Kaufmann House, Palm Springs, USA

Photography: Daniel Solomon for Vista Sotheby’s International Realty

Few pieces of architecture can claim a more iconic status in terms of representing Palm Springs nature and architecture than this residence. The Kaufmann Desert House – a.k.a. the Kaufmann House – was designed by Richard Neutra in 1946 for businessman Edgar J. Kaufmann (the man also behind Frank Lloyd Wright’s Fallingwater). The home has since entered the Desert Modernism hall of fame, widely revered by critics, shot by acclaimed architectural photographer Julius Schulman and more recently restored by Marmol Radziner to award-winning results. The design’s low, linear composition is in tune with the desert setting. Wide openings guide the eye out towards the views, visually connecting the residents to the surroundings at every corner. An abundance of outdoors areas, from the landscaped garden to several decked terraces help make the most of the region’s year-round warm weather. The house has been designated a Class 1 Historic Site by Palm Springs City Council – a piece of architectural history in the flesh.

Price: $25,000,000
sothebysrealty.com

Wallis Lake House, Pacific Palms, Australia

Photography: Brett Boardman

The Australian nature offers some of the most striking views on earth and this house on Pacific Palm, just on the NSW Mid-North Coast, makes the most of its countryside location. Sat on a hillside overlooking Wallis Lake, the structure is orientated to take in the long vistas towards the water and surrounding greenery from almost all rooms. The brand new property, designed by Sydney-based Matthew Woodward Architecture, is a robust concrete and wood structure with an emphasis on the outdoors. Large openings with elegant lattice shutters can be either fully open towards the striking landscape, or remain closed for extra privacy, while gently filtering in light for the terraces and rooms behind them.

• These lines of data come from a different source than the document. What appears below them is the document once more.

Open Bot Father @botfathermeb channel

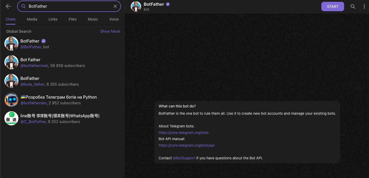62,62
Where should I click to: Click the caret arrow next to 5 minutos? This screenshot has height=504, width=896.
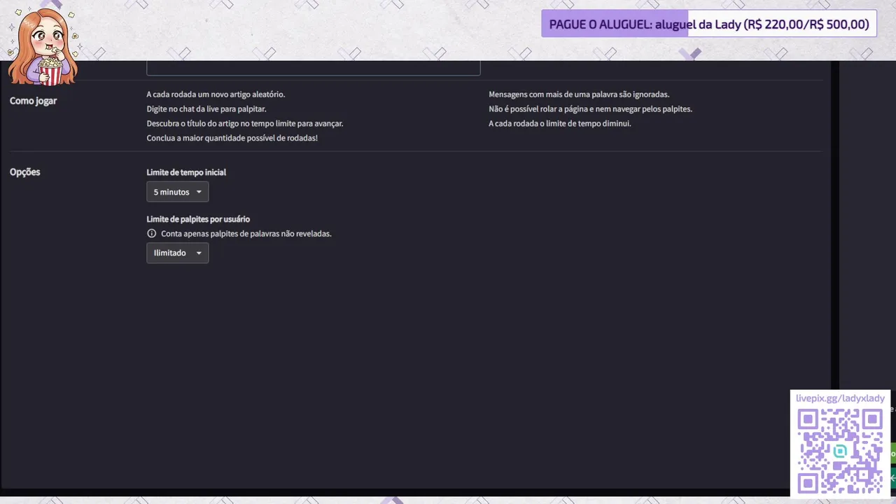(199, 192)
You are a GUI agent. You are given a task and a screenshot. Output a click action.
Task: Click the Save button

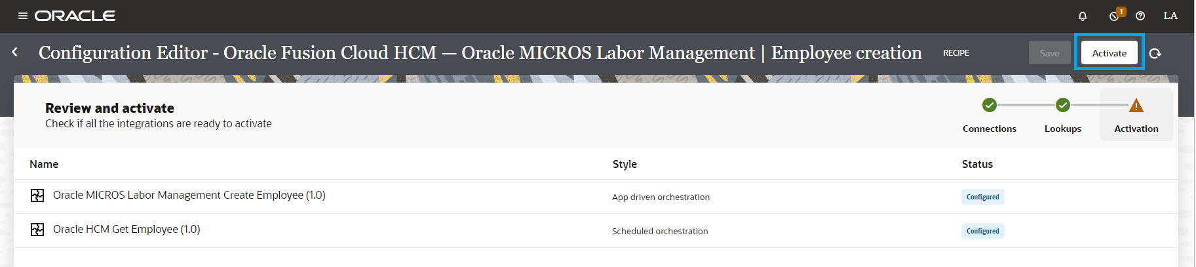[x=1049, y=53]
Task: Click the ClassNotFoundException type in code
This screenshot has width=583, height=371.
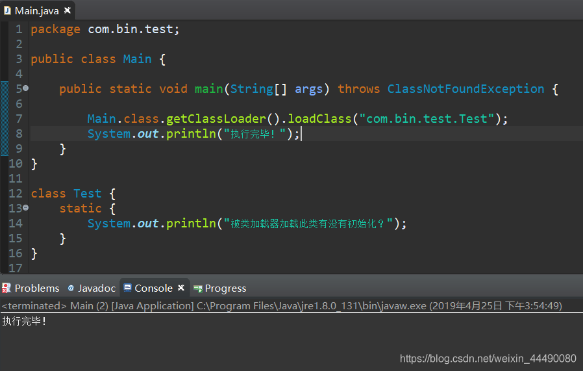Action: point(465,89)
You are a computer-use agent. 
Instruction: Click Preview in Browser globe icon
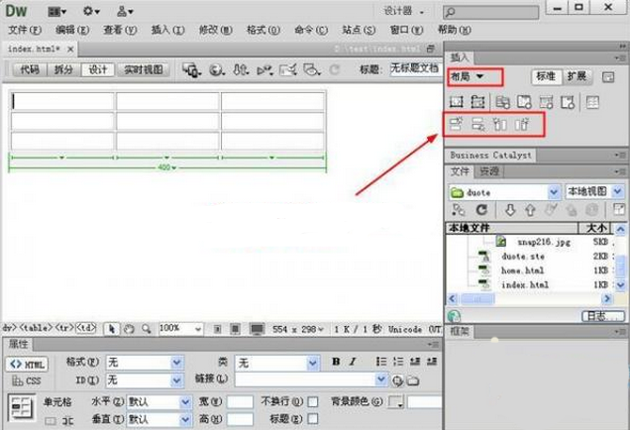pos(216,69)
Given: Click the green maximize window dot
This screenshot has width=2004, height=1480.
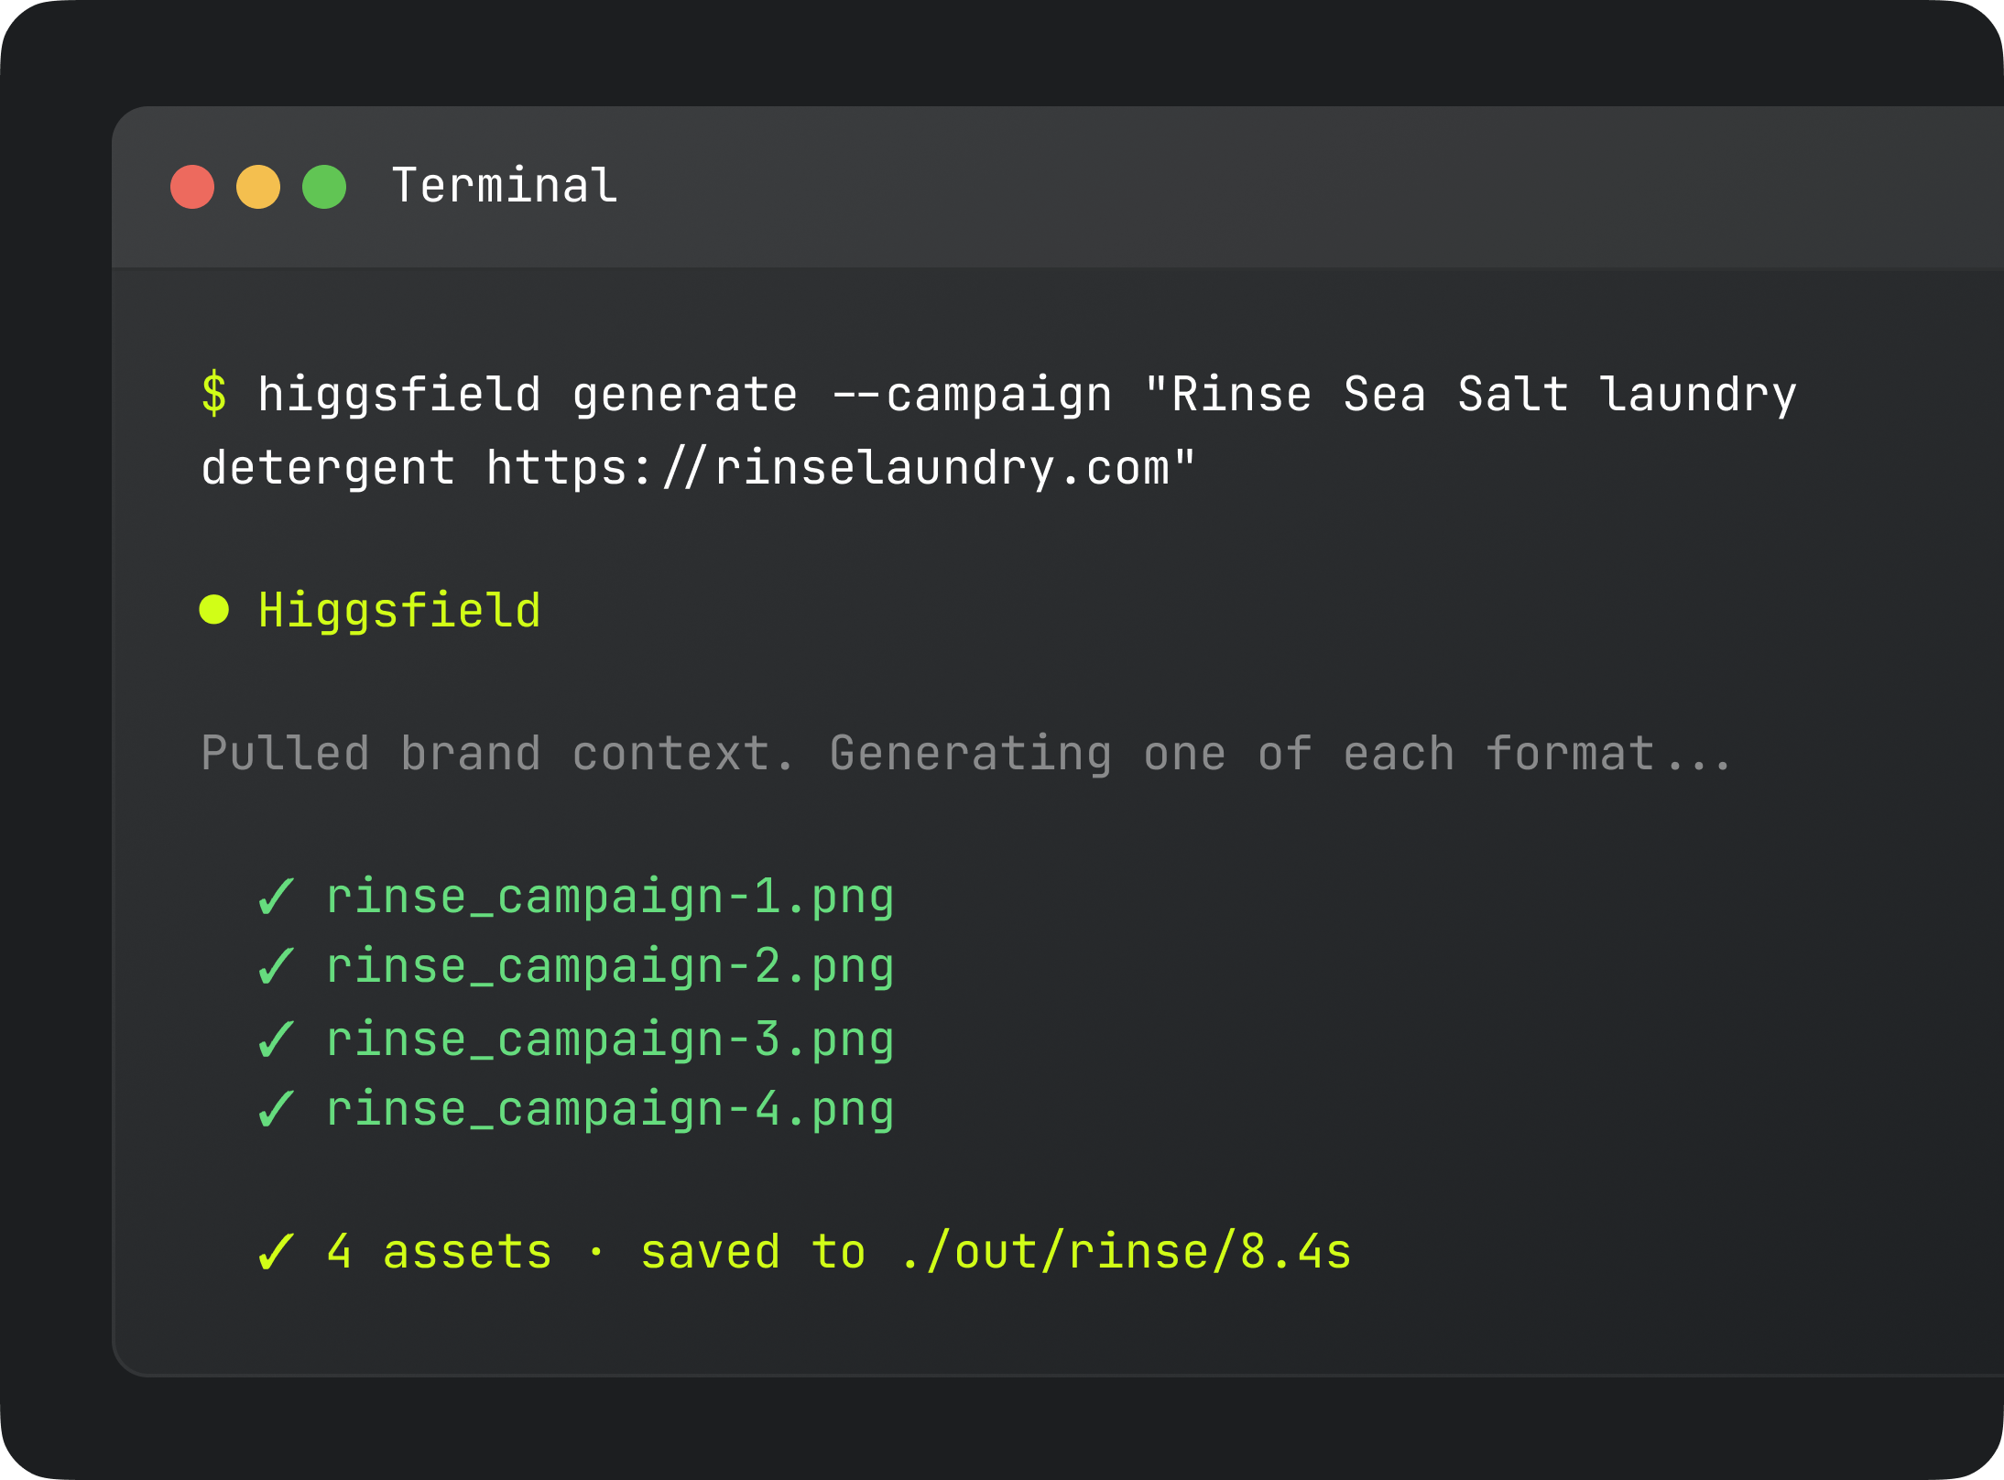Looking at the screenshot, I should (324, 187).
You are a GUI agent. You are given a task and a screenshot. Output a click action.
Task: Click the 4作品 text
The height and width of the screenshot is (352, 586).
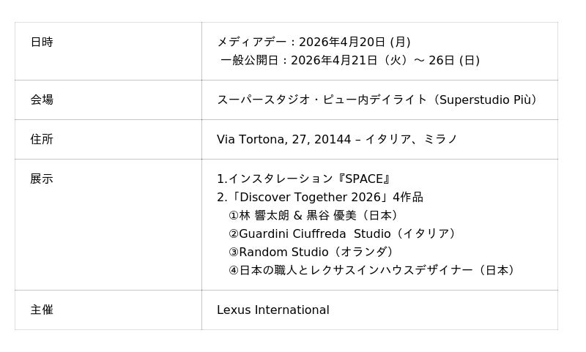[408, 198]
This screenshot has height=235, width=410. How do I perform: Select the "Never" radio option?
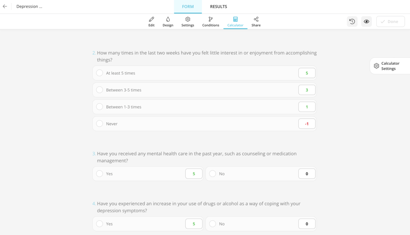pos(100,123)
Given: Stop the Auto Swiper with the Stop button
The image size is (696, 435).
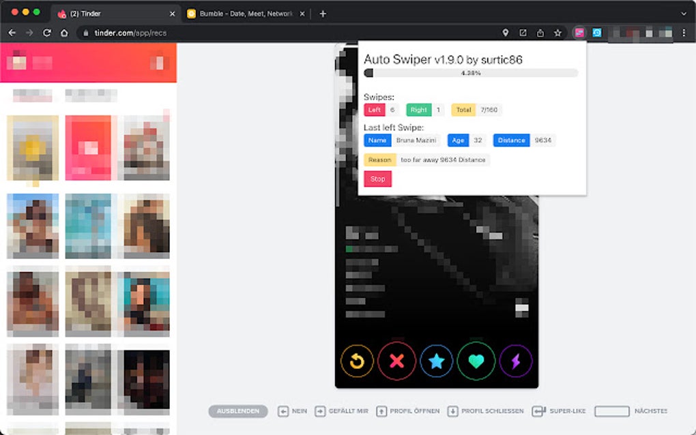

Green roofs, decked open air areas and a floor-to-ceiling glass expanse in the living room seamlessly unite indoors and outdoors. 

Price: $4,400,000
modernhouse.co

Killion Residence, Los Angeles, USA

Nestled into the iconic Los Angeles landscape of green, rolling hills, in Pasadena, this striking timber home was designed in 1954 by Jean Killion, a project architect for Richard Neutra at the time, for herself. Stretching three floors above the green slope’s nature, partly on stilts in order to negotiate the steep angle, the home is generous in size, while bringing in large chunks of the surrounding scenery. The property has recently been lovingly restored by Andreas Larsson. Balconies, openings and fully glazed walls offer views towards the city skyline and the ocean beyond. The timber theme continues inside, with redwood-wrapped spaces and details throughout. This treehouse-style residence balances warmth, modern living and proximity to nature, all while being a stone’s throw from the numerous attractions the city of dreams has to offer. 

Price: $1,548,000
suprstructur.com

Lost House, London

Photography: The Modern House

What does a house in the densely populated London area of Kings Cross have to do with wilderness and nature, I hear you say? Even an introverted piece of architecture, such as Sir David Adjaye’s masterpiece, Lost House, can nurture and support a relationship with the outdoors, as the project’s interior will attest. The project was converted from an industrial building into a home in 2004 for fashion designer Roksanda Ilincic and her husband Philip de Mesquita. It is defined by bold colours, raw concrete, an atmospheric indoor swimming pool and a dark, expansive living space. At the home’s heart sit three internal courtyards – lightwells, cut out of the boxy volume to illuminate naturally the interior. Two of them feature a sculptural planting arrangement and one carries a pond. Lost House ensures residents have the chance to retreat into their private space and are able to rest their eyes upon greenery and water, even in the bustle of central London.